Build your own CDN - Part 2: Using Nomad to manage Caddy

In the previous post we discussed how to provision, and keep TLS certs in synch across multiple Caddy instances. In this post we will look at how to dynamically create and distribute Caddy configuration to multiple nodes using Hashicorp’s Nomad.

Similar to other orchestrations tools such as Kubernetes, Nomad allows you to schedule and run containers, and non-containerized applications, across many servers with a standardized configuration.

Using nomad, we can manage multiple servers, in many datacentres, to create those Points of Presence (PoPs) for our CDN we discussed in our previous post. We will create configuration that will run Caddy on each edge node, and generate configuration dynamically to act as a reverse proxy based on the applications that nomad is also running.

First, we need to create the nomad job specification that defines the Caddy service we want to run. This will look something like:

job "caddy" {
  # as you with a CDN, you'll want to have datacentres close to where your data is being browsed
  # you can define as many PoPs here as you wish
  datacenters = ["dc1", "dc2", "dc3"]
  constraint {
    # this contstraint will ensure that the job will only be run on nodes that have
    # a certain hostname, in this case only those that are loadbalancers
    attribute = "${attr.unique.hostname}"
    value     = "edge-lb-.+"
    operator  = "regexp"
  }
  group "loadbalancer" {
    # by default count is 1, meaning only one container will be created
    # however you can use nomad's autoscaler to dynamically change this
    # otherwise if you know the number of nodes in advanced, and they will
    # remain fixed, you can hardcode as you wish
    # count = 1
    constraint {
      # ensure that a Caddy servers in the group are scheduled on separate physical hosts
      operator  = "distinct_hosts"
    }
    task "server" {
      driver = "docker"
      config {
        # we'll use the official caddy image, but if you want to leverage the S3 cert sharing from
        # the previous post, you'll need to build your own image with the caddy plugin included
        image = "caddy:2"
        # to allow Caddy to bind directly to any port for the host, instead of using docker port forwardign
        # you can give caddy access to the host namespace
        network_mode = "host"
      }
    }
  }
}

This job specification will create a Caddy instance on each node that has a hostname that matches edge-lb-.+. This will allow you to have multiple loadbalancers in each datacentre, and have Caddy running on each of them. This example will serve the default Caddy landing page, and not forward any requests to your applications or request TLS certificates.

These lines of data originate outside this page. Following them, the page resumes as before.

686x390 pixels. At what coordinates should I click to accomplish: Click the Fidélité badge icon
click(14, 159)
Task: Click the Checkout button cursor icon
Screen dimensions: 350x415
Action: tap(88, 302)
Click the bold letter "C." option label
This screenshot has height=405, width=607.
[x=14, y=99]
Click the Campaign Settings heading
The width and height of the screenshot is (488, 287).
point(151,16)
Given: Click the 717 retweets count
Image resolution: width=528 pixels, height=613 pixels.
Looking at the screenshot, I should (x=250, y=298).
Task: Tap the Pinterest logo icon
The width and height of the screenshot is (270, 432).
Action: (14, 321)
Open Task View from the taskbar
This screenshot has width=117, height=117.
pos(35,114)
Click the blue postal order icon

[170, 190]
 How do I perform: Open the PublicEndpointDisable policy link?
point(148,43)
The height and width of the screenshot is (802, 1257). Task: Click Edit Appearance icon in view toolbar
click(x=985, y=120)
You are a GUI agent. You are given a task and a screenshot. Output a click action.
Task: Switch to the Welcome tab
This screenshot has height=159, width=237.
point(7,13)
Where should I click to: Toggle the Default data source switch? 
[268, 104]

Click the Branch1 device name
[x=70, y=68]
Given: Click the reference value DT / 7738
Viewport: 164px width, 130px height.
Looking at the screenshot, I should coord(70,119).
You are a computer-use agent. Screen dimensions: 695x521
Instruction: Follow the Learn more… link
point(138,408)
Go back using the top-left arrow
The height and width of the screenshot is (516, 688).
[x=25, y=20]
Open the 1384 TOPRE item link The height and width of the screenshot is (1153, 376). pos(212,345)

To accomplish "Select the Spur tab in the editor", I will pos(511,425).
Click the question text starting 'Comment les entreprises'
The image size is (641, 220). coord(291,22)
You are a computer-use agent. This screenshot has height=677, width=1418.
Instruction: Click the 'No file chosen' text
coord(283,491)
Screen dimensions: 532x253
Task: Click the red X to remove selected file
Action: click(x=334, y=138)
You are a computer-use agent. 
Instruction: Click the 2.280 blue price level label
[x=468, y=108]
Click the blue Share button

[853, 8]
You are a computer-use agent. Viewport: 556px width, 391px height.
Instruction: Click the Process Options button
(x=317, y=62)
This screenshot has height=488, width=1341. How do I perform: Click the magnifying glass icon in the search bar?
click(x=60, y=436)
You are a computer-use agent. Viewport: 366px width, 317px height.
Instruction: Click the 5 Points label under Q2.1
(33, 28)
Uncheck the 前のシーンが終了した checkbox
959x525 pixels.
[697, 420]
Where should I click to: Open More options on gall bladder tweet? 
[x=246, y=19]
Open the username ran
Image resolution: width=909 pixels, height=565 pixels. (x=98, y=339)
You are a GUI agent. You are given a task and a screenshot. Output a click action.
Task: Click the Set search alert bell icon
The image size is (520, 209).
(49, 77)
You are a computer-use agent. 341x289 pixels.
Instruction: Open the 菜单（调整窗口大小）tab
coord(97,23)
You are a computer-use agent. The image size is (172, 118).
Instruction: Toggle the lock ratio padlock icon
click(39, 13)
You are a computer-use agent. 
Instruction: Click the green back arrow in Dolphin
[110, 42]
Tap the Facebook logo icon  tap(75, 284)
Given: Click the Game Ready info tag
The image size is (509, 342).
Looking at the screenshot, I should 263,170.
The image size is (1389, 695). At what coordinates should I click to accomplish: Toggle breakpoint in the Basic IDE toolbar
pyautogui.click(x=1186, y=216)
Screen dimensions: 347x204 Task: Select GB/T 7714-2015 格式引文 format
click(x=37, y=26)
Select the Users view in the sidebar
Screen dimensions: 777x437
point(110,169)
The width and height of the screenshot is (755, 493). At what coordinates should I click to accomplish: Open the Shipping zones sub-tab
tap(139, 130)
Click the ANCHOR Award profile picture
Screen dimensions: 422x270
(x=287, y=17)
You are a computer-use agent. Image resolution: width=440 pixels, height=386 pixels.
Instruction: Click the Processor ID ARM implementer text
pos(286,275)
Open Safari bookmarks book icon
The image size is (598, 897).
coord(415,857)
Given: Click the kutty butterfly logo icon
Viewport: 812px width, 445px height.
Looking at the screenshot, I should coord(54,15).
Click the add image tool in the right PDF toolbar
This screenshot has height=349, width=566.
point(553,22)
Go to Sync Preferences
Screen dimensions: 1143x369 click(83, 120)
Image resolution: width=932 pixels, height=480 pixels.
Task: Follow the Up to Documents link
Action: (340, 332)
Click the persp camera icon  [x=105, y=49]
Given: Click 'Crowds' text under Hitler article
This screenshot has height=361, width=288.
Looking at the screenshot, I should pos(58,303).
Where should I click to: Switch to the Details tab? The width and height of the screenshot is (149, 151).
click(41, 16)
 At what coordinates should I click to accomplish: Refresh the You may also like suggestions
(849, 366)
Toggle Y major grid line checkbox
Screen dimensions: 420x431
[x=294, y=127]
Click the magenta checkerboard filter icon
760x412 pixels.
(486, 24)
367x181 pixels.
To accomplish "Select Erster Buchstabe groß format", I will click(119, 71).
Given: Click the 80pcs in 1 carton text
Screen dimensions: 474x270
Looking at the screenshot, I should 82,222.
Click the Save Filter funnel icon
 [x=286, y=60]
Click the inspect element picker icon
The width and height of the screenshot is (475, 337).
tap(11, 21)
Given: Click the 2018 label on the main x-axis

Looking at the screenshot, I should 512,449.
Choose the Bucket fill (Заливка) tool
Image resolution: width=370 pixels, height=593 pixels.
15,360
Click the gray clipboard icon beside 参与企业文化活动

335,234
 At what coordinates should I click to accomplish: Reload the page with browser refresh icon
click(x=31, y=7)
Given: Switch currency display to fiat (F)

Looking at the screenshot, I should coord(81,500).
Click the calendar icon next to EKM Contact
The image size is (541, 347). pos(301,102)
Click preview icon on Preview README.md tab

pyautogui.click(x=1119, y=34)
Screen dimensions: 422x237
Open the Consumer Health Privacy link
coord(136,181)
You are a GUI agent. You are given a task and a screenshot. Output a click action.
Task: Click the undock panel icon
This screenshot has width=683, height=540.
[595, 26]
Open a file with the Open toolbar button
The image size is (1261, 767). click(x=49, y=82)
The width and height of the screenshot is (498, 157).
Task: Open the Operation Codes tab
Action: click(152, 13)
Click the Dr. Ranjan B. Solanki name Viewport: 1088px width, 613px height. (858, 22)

To go beyond serving the default Caddy landing page, and start serving TLS certificates, we’ll need to extend the nomad job, and provide a template for the Caddy configuration file.

The way that template files are loaded into a nomad job, is by mounting them into the container as a file. We can do this with:

...
task "server" {
config {
    ...
    # mount in the generated caddy configuration as a ready only volume
    # the path used, is the path to the generated files from the below template stanzas
    mount {
        type     = "bind"
        source   = "..${NOMAD_ALLOC_DIR}/../server/caddy"
        target   = "/etc/caddy"
        readonly = true
    }
}

template {
        data = <<EOH
# caddy configuration goes here
# this is hardcoded configuration that responds with the hostname of the node that is handling the response
:80 {
  respond "Hello World from {{ env "node.unique.id" }}!"
}
        EOH
        # where to write out the configuration
        destination = "caddy/Caddyfile"
    }
}

As you can see, the templates can take variables, and generate configuration based on them. We can extend this behaviour to have nomad generate configuration based on endpoints of services it is running:

... Caddyfile template

{{range service "nomad-example-app"}}
{{index .ServiceMeta "domain"}} {
  tls {
    on_demand
  }
  header {
    X-Balance "{{ env "node.unique.id" }}"
  }
  reverse_proxy {{.NodeAddress}}:{{.Port}}
}
{{end}}

This will take the list of services from Nomad with the name “nomad-example-app”, loop over them using the domain meta information, and have Caddy proxy traffic to the address, and port of each installation. Right now, the connection will happen over whichever network the docker bridge is attached to, and so please be aware that if your IPs are publically accessible, that bypass of the Caddy server may be possible based on network firewall rules.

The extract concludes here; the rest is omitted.